Please quote every line of the listing below verbatim, with nothing changed.

####################

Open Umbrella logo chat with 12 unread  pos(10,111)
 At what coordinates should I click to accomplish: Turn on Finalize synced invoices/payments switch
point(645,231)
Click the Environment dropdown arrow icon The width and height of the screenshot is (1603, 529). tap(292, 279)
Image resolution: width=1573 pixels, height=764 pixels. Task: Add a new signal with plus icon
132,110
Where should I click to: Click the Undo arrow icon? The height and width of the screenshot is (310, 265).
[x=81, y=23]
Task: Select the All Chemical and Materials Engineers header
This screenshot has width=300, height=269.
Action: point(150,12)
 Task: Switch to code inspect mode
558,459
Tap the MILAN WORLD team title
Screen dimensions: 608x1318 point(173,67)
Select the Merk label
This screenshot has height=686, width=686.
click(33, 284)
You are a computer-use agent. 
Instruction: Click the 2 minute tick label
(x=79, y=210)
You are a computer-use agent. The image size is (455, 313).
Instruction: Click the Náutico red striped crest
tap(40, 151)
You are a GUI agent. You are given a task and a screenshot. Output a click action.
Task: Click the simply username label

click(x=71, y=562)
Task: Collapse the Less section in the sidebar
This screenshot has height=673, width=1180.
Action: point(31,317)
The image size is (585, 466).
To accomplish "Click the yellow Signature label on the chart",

####################

▶ **RESULT OF THE EXERCISE**:
Open Umbrella logo chat with 12 unread  pos(10,111)
 At what coordinates should I click to accomplish: Turn on Finalize synced invoices/payments switch
point(645,231)
Click the Environment dropdown arrow icon The width and height of the screenshot is (1603, 529). tap(292, 279)
Image resolution: width=1573 pixels, height=764 pixels. Task: Add a new signal with plus icon
132,110
Where should I click to: Click the Undo arrow icon? The height and width of the screenshot is (310, 265).
[x=81, y=23]
Task: Select the All Chemical and Materials Engineers header
This screenshot has width=300, height=269.
Action: point(150,12)
 Task: Switch to code inspect mode
558,459
Tap the MILAN WORLD team title
Screen dimensions: 608x1318 point(173,67)
Select the Merk label
This screenshot has height=686, width=686.
click(33, 284)
You are a computer-use agent. 
Instruction: Click the 2 minute tick label
(x=79, y=210)
You are a computer-use agent. The image size is (455, 313).
Instruction: Click the Náutico red striped crest
tap(40, 151)
You are a GUI agent. You are given a task and a screenshot. Output a click action.
Task: Click the simply username label

click(x=71, y=562)
Task: Collapse the Less section in the sidebar
This screenshot has height=673, width=1180.
Action: point(31,317)
The image size is (585, 466).
To accomplish "Click the yellow Signature label on the chart",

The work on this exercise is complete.